To answer these questions, Aelric has nothing on his side but beauty, charm, intellectual brilliance and a talent for cold and ruthless violence.
“[Blake’s] plotting can seem off-puttingly anarchic until the penny drops that everyone is simultaneously embroiled in multiple, often conflicting, scams. Aelric’s survival among the last knockings of empire in Constantinople depends not on deducing who wants him dead, but who wants him dead at any given moment.”
More details here (print) (e-book)

Saved data entries
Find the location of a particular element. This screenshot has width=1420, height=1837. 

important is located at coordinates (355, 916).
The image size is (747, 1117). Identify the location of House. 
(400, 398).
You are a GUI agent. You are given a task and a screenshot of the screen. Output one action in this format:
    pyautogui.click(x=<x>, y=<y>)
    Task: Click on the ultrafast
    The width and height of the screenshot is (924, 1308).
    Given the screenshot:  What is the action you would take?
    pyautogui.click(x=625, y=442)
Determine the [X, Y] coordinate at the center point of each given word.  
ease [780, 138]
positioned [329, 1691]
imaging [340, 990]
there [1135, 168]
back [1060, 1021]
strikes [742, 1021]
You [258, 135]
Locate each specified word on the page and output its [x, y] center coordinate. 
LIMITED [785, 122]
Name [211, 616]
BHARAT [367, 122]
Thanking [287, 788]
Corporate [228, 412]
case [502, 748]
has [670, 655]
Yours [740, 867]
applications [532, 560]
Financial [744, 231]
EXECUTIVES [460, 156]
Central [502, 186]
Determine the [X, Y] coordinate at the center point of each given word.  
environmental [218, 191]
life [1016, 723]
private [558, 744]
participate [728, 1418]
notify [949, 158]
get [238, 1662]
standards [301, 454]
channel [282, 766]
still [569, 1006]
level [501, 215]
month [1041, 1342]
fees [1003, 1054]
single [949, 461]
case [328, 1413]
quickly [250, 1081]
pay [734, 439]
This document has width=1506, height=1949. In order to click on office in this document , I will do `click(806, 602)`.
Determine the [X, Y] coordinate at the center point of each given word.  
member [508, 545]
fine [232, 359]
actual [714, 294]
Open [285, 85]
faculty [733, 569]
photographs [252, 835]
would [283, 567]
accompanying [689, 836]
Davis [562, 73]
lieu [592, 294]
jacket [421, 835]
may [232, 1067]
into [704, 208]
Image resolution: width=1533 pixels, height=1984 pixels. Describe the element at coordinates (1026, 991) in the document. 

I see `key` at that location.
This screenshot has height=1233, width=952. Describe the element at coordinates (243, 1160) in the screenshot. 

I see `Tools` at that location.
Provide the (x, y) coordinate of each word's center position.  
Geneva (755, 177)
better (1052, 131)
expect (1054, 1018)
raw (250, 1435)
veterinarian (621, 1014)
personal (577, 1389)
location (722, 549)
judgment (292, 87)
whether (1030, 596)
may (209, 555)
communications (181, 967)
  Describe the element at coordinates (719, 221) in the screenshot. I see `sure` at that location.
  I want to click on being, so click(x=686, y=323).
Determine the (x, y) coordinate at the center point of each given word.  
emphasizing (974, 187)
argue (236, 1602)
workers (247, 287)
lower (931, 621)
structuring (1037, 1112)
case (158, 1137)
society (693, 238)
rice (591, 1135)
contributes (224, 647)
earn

Problems to work on:
a) Can you sum up the passage about Aelric in two sentences?
b) Does each statement agree with the passage about Aelric? Answer yes or no and quote the deciding words.
(i) Aelric's survival depends on deducing who wants him dead.
(ii) The story takes place in Constantinople.
(iii) Everyone in the plot is caught up in a single scam.
The rows aren't needed for anything here.

Expected results:
a) Aelric has nothing on his side but beauty, charm, intellectual brilliance and a talent for cold and ruthless violence. A quoted review says Blake's plotting can seem anarchic until it becomes clear that everyone is caught up in multiple, often conflicting, scams, so Aelric's survival in Constantinople depends on knowing who wants him dead at any given moment.

b)
(i) No: "depends not on deducing who wants him dead, but who wants him dead at any given moment."
(ii) Yes: "among the last knockings of empire in Constantinople."
(iii) No: "everyone is simultaneously embroiled in multiple, often conflicting, scams."